Fig. 4 The reaction of nano-sized SBA-15 silica with Mg₂Si probed by electron microscopy. SEM images of (a) SBA-15 silica nanorods; (b) nanoporous silicon (Si–Mg₂Si). Representative TEM images of nanoporous Si–Mg₂Si; (c) at low magnification; (d) a high resolution image of the area marked with a box in (c); (e and f) high resolution TEM images that correspond to the areas in (d) are marked by the boxes α and β, respectively.

Conclusions

By employing mild magnesiothermic displacement reactions via an intermetallic as a source of Mg, mesoporous SBA-15 silica can be converted to its silicon replica with retention of morphology and the original silica nanostructure.
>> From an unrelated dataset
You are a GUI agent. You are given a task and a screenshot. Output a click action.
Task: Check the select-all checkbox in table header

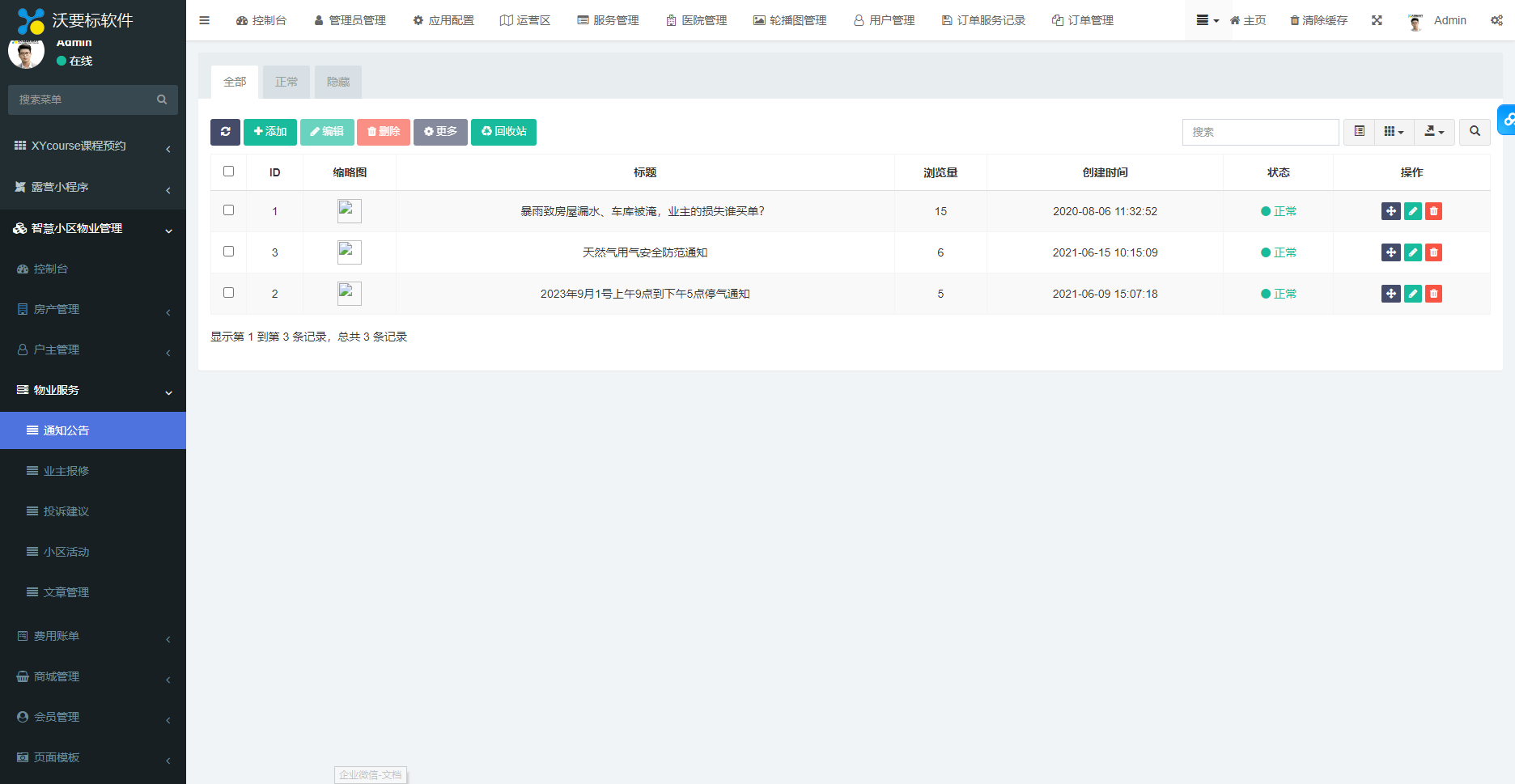pyautogui.click(x=228, y=172)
Over-reduction and structural degradation observed in previously reported magnesiothermic reactions are inhibited. To our knowledge, this is the first time that the structural features of bulk (as opposed to thin film) SBA-15 silica are inherited in its silicon replica on the nano-level. Our work sheds light on new reduction methodologies that can be conducted in a well-controlled manner and which are applicable to a range of silicas with framework mesoporosity.

Acknowledgements

L.F. Nazar gratefully acknowledges the financial support of NSERC through its Discovery Grant and Canada Research Chair programs, and the facilities provided by the Canadian Centre for Electron Microscopy. LFN and XJ gratefully acknowledge Mr. Z. Xing (OSU) for technical support.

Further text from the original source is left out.